- Central banks remain “front and centre”
- Loonie penalized by crude prices
- 25% fall in oil prices adds +0.3% to U.S GDP
- Demons of deflation persist
Friday’s surprising +2.8% annualized Canadian gross domestic product (GDP) gain in the third quarter is unlikely to persuade Governor Stephen Poloz at the Bank of Canada (BoC) to change course anytime soon. Canada’s is a commodity-rich and sensitive economy. With oil representing about +20% of Canadian exports, the recent slide in energy prices is weighing on Canada’s terms of trade. The big driver for growth in the third quarter was net exports, which added +0.9% to Canada’s overall growth.
Over the past few months, plummeting energy prices are having a “net” negative impact on the economy north of the U.S. border and its currency, the “loonie.” The CAD ($1.1410) is trading lower, despite Friday’s better-than-expected GDP report in this holiday shortened trading week. Immediately after the release, the CAD did find some outright traction. Nevertheless, the weight of crude prices is having a much greater negative impact, supported obviously by OPEC’s (Organization of the Petroleum Exporting Countries) decision to not cut its production target. On Thursday, OPEC oil ministers maintained the existing daily production of +30M bpd quota.

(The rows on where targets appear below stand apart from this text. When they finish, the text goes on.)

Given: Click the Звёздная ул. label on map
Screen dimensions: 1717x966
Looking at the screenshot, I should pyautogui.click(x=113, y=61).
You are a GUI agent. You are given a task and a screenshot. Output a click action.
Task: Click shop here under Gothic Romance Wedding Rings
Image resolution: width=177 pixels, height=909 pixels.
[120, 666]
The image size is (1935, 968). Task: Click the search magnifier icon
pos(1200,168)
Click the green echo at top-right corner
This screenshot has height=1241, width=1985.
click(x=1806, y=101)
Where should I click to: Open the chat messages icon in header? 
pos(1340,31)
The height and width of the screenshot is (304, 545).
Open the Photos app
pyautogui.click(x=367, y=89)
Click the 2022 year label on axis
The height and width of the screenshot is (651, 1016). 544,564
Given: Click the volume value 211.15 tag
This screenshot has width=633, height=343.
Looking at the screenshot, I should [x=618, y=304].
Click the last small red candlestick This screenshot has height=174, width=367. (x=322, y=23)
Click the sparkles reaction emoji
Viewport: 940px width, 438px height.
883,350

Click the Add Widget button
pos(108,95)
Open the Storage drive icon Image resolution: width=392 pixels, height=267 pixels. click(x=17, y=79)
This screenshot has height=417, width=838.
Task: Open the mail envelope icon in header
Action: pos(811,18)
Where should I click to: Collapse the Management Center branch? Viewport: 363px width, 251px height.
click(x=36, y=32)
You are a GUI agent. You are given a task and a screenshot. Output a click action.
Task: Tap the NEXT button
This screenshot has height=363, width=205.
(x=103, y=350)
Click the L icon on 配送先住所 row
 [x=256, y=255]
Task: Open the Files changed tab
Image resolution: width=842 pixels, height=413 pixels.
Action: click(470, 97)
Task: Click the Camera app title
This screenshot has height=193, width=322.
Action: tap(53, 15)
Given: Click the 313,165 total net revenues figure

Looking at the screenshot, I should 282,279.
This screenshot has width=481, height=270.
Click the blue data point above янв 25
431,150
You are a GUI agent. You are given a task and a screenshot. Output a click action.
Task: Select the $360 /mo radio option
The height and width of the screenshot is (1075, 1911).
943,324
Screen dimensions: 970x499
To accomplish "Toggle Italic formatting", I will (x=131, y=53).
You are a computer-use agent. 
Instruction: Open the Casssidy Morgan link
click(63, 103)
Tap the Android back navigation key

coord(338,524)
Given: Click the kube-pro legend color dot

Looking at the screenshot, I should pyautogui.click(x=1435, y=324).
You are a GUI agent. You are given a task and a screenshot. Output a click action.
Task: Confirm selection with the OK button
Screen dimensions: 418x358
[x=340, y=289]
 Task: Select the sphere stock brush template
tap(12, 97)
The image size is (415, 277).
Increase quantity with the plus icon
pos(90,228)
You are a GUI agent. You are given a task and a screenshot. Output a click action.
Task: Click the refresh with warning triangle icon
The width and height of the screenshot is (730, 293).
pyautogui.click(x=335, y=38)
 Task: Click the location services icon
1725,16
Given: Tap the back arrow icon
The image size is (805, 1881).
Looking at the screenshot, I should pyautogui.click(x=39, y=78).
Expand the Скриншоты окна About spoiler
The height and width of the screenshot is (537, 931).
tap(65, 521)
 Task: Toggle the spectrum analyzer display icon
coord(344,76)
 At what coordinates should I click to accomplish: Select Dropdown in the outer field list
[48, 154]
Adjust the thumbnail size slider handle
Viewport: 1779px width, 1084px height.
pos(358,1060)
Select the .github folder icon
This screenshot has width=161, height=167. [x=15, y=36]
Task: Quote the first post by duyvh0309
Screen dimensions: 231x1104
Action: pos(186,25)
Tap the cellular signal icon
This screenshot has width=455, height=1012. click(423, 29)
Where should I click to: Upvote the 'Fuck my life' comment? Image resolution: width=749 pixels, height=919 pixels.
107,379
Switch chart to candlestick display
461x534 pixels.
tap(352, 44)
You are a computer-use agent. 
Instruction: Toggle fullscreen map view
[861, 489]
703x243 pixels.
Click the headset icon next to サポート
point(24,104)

Loonie to End Its Bull Cycle
Technical analysts believe that a USD/CAD daily close north of Thursday evening’s $1.1324 print sends a strong signal to the market that the loonie’s recent bullish run has come to an end. The trend reversal will now target this year’s USD/CAD high ($1.1465). Despite the energy sector’s growing importance to the U.S. economy, many believe that the recent drop in crude prices will be a net gain for American economic growth. With crude prices falling -25% in recent months, it equates to approximately -$75 billion in tax cuts for the U.S. consumer, or it adds +0.3% to U.S. GDP in the coming year. Regardless, the market will be required to follow U.S. yields to gauge the big dollar’s overall strength. The demons of deflation in Europe and Japan will not be powering global yields higher anytime soon.
What to Expect Next Week
Be ready to hit the ground running next week. The bulk of the market’s attention will again be on central bank decisions and reactions. It all starts with the Swiss National Bank on Sunday. No matter which way the gold referendum vote goes, investors will want to cash in on some of their longstanding positions. Meanwhile, the Reserve Bank of Australia’s rate decision will kickstart Australasia’s week. The Bank of England, European Central Bank, and BoC will all make public statements in middle of the week before giving way to the granddaddy of economic indicators: the U.S. nonfarm payrolls report on Friday.